With its growing popularity, obtaining an international development position is becoming increasingly competitive. At the same time, there are many Canadian International Development Organizations (CIDOs) that would readily benefit from increased access to students and young professionals, with their fresh perspectives and in-demand skills. The Canadian International Council – Toronto Branch has organized a NGO Networking event on March 19th, to assist in bringing these two groups together, as well as offering our members a view into the work and priorities of CIDOs. Below are some recommended readings that will hopefully be beneficial for anyone looking to break into the international development field, as well as for those interested in learning more about Canada’s contributions to international development.
Our first set of readings come from the Department of Foreign Affairs, Trade and Development (DFATD). Recently, the 45-year old Canadian International development Agency (CIDA) was folded into the Department of Foreign Affairs and International Trade (DFAIT). DFATD holds an International Development Week every year to help those who are looking for employment in the field. DFATD is now “Canada’s lead department for development assistance.” DFATD vacancies and internships offer students and young professionals the opportunity to contribute to international development projects all over the world, including in Afghanistan, Vietnam, the Ukraine, Ethiopia and Haiti. DFATD also openly posts the effectiveness and overall results of its international development projects. These reports can help us better understand the nature of these complex projects and how to improve upon them in the future.
DFATD also has a “Find a job in International Development” site, which lists the type of candidates they are looking for and how to apply for their positions. For those interested working in international development through the Canadian government, there is also the International Development Research Centre (IDRC), a Crown corporation “established in 1970 by an Act of Parliament to help developing countries find solutions to their problems.” The IDRC’s four program areas are Agriculture and Environment, Global Health Policy, Science and Innovation, and Social and Economic Policy.
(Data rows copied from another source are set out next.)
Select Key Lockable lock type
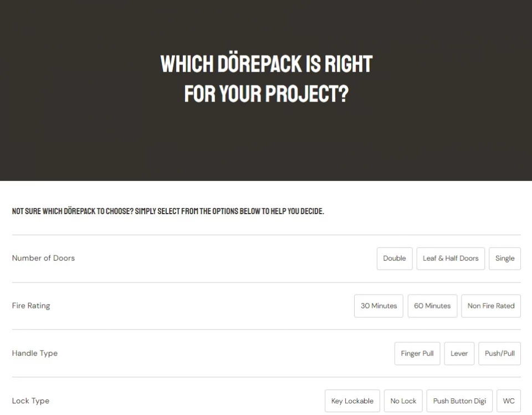click(x=352, y=401)
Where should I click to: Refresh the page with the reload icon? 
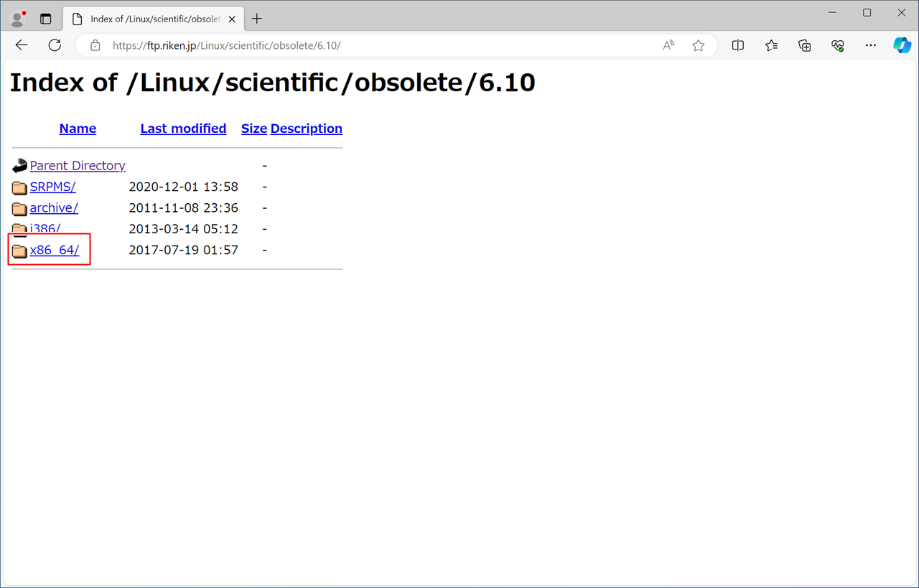pos(55,45)
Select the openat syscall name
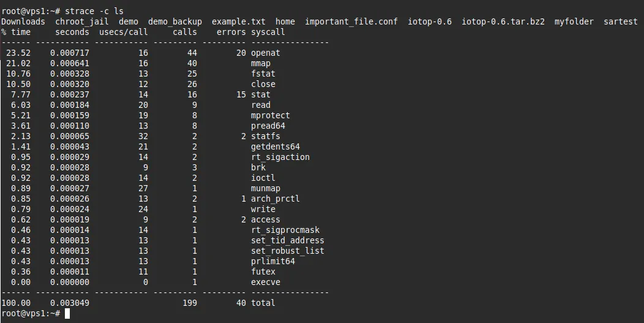Image resolution: width=644 pixels, height=323 pixels. (x=266, y=53)

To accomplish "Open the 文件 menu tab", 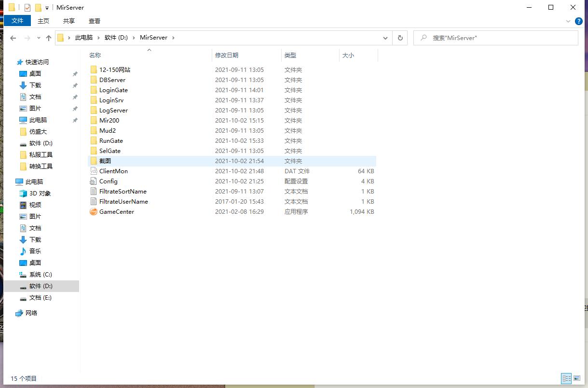I will pyautogui.click(x=17, y=21).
Our final reading comes from the Canadian Council for International Cooperation (CCIC). The CCIC is a “coalition of Canadian voluntary sector organizations working globally to achieve sustainable human development. CCIC seeks to end global poverty and to promote social justice and human dignity for all.” In 2008, the CCIC produced a 10-point Agenda for ending global poverty and injustice. The agenda begins with a message from CCIC’s President, outlining how “Canadian (international development) efforts are woven into the tapestry of global struggles for a fairer world.” The President then states that ” (t)his 10-Point Agenda for Global Action to End Poverty and Injustice lays out a Canadian civil society vision of how Canada can play a decisive role in helping to end global poverty and injustice.” The reading goes on to delineate the 10 points chosen as focus areas for Canadian international development efforts, including the promotion of health and education for all, women’s rights and equality, and ensuring corporate accountability. The CCIC website also has a job board, which lists open positions from a variety of sources. The Ontario Council for International Cooperation will be present at our event for those who would like to learn more about this organization.
Other organizations that will be present on March 19th are the Development and Peace Organization, HelpAge Canada, CUSO International, Inclusion International, AMREF Canada, Christian Children’s Fund of Canada, Institute of Cultural Affairs Canada, Canadian Physicians for Aid and Relief, and Free the Children. We look forward to welcoming everyone to our unique Networking event, which will feature a keynote speech by the Ontario Council for International Cooperation Board Chair, Ikem Opara.